Ethan Wilson (born November 7, 1999) is an American professional baseball outfielder for the Southern Maryland Blue Crabs. He played college baseball for the South Alabama Jaguars. He was drafted by the Phillies in the second round of the 2021 Major League Baseball draft.

==Amateur career==
Wilson grew up in Andalusia, Alabama and attended Andalusia High School. He played baseball while still in eighth grade and was the starting quarterback on the football team. As a senior, he was named the Class 4A Player of the Year after batting .529 with 10 home runs, 41 RBIs and 51 runs scored and went 12-0 with a 0.65 ERA and 112 strikeouts in 62 innings as Andalusia won the Class 4A State Championship.
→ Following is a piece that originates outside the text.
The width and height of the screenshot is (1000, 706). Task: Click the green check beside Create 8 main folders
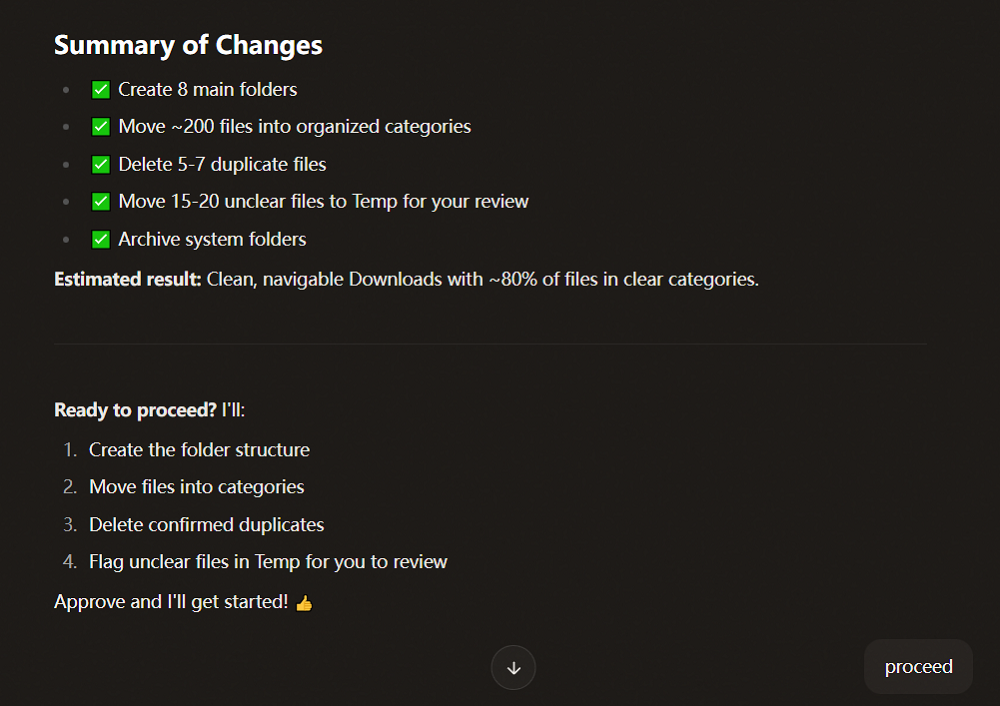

In football, Wilson passed 2,388 yards and 29 touchdowns and rushed for 783 yards and 12 touchdowns and was named second team All-State.

Wilson was named the Sun Belt Conference Player of the Year and the Freshman of the Year after hitting .345/.453/.636 with 17 homer runs and 51 RBIs. He was named the national co-Freshman of the Year by the Collegiate Baseball Newspaper. Wilson batted .282 with three home runs and 12 RBIs in 18 games before the season ended early due to the COVID-19 pandemic. Wilson was named first team All-Sun Belt in 2021 after hitting .318 with 13 doubles, four triples, eight home runs, 34 RBIs and 33 walks.

==Professional career==
Wilson was selected in the second round with the 49th overall pick in the 2021 Major League Baseball draft by the Philadelphia Phillies. He signed with the Phillies for a $1.5 million bonus on July 17. Wilson underwent an appendectomy during spring training in 2024. That season, he reached Triple-A for the first time. The Phillies released Wilson on March 21, 2025.

Wilson signed with the Southern Maryland Blue Crabs of the independent Atlantic League in April 2025.